Prompt
Please print the records below word for word.

(Pixel coordinate grounding data)
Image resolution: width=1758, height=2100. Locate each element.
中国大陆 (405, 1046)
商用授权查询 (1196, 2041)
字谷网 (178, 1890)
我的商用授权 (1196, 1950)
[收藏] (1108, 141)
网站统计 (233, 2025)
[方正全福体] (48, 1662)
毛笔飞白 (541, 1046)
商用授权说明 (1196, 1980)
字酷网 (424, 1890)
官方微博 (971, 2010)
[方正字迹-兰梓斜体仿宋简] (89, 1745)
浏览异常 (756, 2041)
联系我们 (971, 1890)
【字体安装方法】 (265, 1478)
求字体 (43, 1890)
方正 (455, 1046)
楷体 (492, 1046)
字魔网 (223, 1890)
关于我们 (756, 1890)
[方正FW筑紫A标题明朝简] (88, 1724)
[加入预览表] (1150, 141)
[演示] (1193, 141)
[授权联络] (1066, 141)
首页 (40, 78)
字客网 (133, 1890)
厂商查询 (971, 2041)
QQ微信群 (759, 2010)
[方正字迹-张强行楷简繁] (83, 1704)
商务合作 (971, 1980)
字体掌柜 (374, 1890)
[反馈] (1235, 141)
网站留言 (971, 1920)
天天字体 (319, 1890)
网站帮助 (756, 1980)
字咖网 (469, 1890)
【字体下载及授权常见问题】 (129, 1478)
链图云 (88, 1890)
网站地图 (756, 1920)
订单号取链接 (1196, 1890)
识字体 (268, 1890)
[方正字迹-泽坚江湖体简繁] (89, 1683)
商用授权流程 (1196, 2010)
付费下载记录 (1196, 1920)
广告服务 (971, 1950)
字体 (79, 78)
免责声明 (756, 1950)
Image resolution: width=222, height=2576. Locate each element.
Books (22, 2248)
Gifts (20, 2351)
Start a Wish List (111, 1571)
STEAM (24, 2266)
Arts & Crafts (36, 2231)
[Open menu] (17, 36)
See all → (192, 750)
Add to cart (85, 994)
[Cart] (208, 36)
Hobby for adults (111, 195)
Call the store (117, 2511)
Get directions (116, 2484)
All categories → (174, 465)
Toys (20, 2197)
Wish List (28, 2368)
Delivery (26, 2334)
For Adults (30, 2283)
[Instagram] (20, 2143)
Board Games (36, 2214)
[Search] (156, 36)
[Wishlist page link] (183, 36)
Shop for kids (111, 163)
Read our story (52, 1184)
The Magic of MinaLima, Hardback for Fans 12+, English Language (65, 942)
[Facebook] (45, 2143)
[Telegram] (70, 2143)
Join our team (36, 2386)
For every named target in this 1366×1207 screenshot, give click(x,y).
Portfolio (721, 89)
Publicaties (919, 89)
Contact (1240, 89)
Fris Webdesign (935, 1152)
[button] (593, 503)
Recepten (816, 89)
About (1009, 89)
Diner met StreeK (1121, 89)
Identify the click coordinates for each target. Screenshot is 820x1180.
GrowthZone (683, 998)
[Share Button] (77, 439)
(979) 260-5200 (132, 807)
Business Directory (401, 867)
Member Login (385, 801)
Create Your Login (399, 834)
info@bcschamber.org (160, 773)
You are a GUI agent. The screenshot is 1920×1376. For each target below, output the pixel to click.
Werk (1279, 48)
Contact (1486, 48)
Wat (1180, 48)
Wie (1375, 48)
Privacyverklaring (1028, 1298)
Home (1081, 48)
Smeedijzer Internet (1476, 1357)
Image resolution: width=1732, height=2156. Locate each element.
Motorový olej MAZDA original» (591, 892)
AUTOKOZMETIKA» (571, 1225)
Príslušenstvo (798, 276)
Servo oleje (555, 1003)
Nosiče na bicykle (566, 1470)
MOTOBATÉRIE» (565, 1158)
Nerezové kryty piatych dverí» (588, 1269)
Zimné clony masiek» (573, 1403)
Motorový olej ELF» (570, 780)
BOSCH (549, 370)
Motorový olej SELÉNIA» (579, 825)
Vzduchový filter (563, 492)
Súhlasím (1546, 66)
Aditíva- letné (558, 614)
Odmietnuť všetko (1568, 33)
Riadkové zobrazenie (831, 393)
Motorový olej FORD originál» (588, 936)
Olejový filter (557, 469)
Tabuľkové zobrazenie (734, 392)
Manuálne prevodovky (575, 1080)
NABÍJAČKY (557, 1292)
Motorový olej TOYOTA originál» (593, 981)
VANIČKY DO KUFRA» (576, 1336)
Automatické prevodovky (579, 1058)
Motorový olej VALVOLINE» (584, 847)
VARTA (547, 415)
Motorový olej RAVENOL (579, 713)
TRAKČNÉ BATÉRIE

Completed task
Image resolution: width=1758, height=2100. Locate each element.
中国大陆 (405, 1046)
商用授权查询 (1196, 2041)
字谷网 (178, 1890)
我的商用授权 (1196, 1950)
[收藏] (1108, 141)
网站统计 (233, 2025)
[方正全福体] (48, 1662)
毛笔飞白 (541, 1046)
商用授权说明 (1196, 1980)
字酷网 (424, 1890)
官方微博 (971, 2010)
[方正字迹-兰梓斜体仿宋简] (89, 1745)
浏览异常 (756, 2041)
联系我们 (971, 1890)
【字体安装方法】 (265, 1478)
求字体 (43, 1890)
方正 (455, 1046)
楷体 (492, 1046)
字魔网 (223, 1890)
关于我们 (756, 1890)
[方正FW筑紫A标题明朝简] (88, 1724)
[加入预览表] (1150, 141)
[演示] (1193, 141)
[授权联络] (1066, 141)
首页 (40, 78)
字客网 (133, 1890)
厂商查询 (971, 2041)
QQ微信群 (759, 2010)
[方正字迹-张强行楷简繁] (83, 1704)
商务合作 (971, 1980)
字体掌柜 (374, 1890)
[反馈] (1235, 141)
网站留言 (971, 1920)
天天字体 (319, 1890)
网站帮助 (756, 1980)
字咖网 (469, 1890)
【字体下载及授权常见问题】 (129, 1478)
链图云 (88, 1890)
网站地图 (756, 1920)
订单号取链接 (1196, 1890)
识字体 (268, 1890)
[方正字迹-泽坚江湖体简繁] (89, 1683)
商用授权流程 (1196, 2010)
付费下载记录 (1196, 1920)
广告服务 (971, 1950)
字体 (79, 78)
免责声明 (756, 1950)
Image resolution: width=222, height=2576. Locate each element.
Books (22, 2248)
Gifts (20, 2351)
Start a Wish List (111, 1571)
STEAM (24, 2266)
Arts & Crafts (36, 2231)
[Open menu] (17, 36)
See all → (192, 750)
Add to cart (85, 994)
[Cart] (208, 36)
Hobby for adults (111, 195)
Call the store (117, 2511)
Get directions (116, 2484)
All categories → (174, 465)
Toys (20, 2197)
Wish List (28, 2368)
Delivery (26, 2334)
For Adults (30, 2283)
[Instagram] (20, 2143)
Board Games (36, 2214)
[Search] (156, 36)
[Wishlist page link] (183, 36)
Shop for kids (111, 163)
Read our story (52, 1184)
The Magic of MinaLima, Hardback for Fans 12+, English Language (65, 942)
[Facebook] (45, 2143)
[Telegram] (70, 2143)
Join our team (36, 2386)
For every named target in this 1366×1207 screenshot, give click(x,y).
Portfolio (721, 89)
Publicaties (919, 89)
Contact (1240, 89)
Fris Webdesign (935, 1152)
[button] (593, 503)
Recepten (816, 89)
About (1009, 89)
Diner met StreeK (1121, 89)
Identify the click coordinates for each target. Screenshot is 820x1180.
GrowthZone (683, 998)
[Share Button] (77, 439)
(979) 260-5200 (132, 807)
Business Directory (401, 867)
Member Login (385, 801)
Create Your Login (399, 834)
info@bcschamber.org (160, 773)
You are a GUI agent. The screenshot is 1920×1376. For each target below, output the pixel to click.
Werk (1279, 48)
Contact (1486, 48)
Wat (1180, 48)
Wie (1375, 48)
Privacyverklaring (1028, 1298)
Home (1081, 48)
Smeedijzer Internet (1476, 1357)
Image resolution: width=1732, height=2156. Locate each element.
Motorový olej MAZDA original» (591, 892)
AUTOKOZMETIKA» (571, 1225)
Príslušenstvo (798, 276)
Servo oleje (555, 1003)
Nosiče na bicykle (566, 1470)
MOTOBATÉRIE» (565, 1158)
Nerezové kryty piatych dverí» (588, 1269)
Zimné clony masiek» (573, 1403)
Motorový olej ELF» (570, 780)
BOSCH (549, 370)
Motorový olej SELÉNIA» (579, 825)
Vzduchový filter (563, 492)
Súhlasím (1546, 66)
Aditíva- letné (558, 614)
Odmietnuť všetko (1568, 33)
Riadkové zobrazenie (831, 393)
Motorový olej FORD originál» (588, 936)
Olejový filter (557, 469)
Tabuľkové zobrazenie (734, 392)
Manuálne prevodovky (575, 1080)
NABÍJAČKY (557, 1292)
Motorový olej TOYOTA originál» (593, 981)
VANIČKY DO KUFRA» (576, 1336)
Automatické prevodovky (579, 1058)
Motorový olej VALVOLINE» (584, 847)
VARTA (547, 415)
Motorový olej RAVENOL (579, 713)
TRAKČNÉ BATÉRIE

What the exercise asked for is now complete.